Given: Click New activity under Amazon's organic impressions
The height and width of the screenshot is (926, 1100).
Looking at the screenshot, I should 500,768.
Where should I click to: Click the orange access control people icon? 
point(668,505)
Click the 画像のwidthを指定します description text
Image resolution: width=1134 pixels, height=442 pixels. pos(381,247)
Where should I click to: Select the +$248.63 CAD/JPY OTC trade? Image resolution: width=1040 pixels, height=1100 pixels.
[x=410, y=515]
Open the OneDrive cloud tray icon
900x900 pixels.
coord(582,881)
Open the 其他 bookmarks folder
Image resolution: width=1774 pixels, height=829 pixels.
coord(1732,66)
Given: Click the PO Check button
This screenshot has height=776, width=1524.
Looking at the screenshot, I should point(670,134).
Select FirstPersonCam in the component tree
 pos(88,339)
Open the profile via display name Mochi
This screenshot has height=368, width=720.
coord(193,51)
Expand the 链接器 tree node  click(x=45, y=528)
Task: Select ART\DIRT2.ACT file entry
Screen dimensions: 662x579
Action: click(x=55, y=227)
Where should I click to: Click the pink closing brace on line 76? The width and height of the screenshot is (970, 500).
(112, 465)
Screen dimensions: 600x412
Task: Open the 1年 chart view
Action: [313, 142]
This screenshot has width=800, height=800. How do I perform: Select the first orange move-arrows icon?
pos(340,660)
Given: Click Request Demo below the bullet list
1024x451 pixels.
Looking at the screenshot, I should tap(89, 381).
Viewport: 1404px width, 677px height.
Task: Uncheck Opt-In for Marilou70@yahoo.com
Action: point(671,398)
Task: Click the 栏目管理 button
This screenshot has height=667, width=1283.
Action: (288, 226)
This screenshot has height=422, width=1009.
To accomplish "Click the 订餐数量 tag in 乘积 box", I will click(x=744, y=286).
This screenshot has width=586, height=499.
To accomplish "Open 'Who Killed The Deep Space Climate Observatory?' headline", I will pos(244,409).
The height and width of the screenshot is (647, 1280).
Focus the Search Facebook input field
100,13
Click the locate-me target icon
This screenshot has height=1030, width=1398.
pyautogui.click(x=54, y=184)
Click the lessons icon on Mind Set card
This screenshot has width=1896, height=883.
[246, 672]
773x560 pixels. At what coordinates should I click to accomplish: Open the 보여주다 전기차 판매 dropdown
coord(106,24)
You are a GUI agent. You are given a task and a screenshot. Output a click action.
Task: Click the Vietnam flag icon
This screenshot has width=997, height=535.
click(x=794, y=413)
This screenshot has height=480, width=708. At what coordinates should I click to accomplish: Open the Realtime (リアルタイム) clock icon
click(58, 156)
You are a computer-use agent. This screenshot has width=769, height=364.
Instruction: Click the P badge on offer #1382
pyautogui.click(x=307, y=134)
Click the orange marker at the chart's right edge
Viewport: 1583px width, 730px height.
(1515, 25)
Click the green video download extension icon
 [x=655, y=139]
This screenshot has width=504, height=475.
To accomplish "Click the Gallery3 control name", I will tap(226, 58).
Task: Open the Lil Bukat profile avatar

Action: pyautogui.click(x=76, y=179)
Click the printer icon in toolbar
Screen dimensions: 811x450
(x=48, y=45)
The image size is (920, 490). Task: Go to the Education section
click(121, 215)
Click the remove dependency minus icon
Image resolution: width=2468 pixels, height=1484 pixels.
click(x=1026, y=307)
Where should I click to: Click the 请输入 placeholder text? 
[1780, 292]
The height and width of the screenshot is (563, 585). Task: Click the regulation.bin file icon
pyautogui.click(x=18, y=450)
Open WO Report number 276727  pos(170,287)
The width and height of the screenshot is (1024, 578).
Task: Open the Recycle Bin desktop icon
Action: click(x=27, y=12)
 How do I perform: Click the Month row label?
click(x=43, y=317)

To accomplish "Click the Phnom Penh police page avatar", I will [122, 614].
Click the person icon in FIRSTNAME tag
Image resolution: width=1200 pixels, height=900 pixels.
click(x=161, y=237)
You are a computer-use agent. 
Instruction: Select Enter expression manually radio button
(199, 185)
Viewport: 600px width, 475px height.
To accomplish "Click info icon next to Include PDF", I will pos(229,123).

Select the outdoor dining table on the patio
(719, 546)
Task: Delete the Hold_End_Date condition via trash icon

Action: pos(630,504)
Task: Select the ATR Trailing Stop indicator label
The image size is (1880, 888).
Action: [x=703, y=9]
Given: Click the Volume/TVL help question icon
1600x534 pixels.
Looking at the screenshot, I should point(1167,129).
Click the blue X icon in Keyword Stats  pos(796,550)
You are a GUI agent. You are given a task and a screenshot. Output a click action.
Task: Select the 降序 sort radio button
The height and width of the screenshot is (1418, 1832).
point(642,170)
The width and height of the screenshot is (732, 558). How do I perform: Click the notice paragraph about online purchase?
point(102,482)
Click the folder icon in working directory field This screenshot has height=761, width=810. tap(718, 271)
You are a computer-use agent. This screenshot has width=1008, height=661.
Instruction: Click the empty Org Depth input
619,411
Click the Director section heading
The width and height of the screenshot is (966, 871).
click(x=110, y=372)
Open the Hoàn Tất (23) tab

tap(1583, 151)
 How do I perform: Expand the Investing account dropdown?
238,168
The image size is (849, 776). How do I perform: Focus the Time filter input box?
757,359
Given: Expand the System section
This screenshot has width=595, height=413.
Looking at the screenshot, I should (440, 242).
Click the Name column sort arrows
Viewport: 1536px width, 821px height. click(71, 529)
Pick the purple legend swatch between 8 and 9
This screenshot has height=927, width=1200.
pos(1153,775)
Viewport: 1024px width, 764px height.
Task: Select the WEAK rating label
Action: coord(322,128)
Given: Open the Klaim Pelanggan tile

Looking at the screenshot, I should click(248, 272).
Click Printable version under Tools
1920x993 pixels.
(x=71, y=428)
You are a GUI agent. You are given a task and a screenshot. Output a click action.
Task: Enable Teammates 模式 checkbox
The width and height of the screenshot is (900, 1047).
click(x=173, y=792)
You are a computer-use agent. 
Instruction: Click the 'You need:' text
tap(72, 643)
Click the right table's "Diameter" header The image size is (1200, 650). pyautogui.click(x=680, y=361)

Instructions to follow :: Return only the number of lines above in which the string "will" occurs.

Reply to the exercise :: 5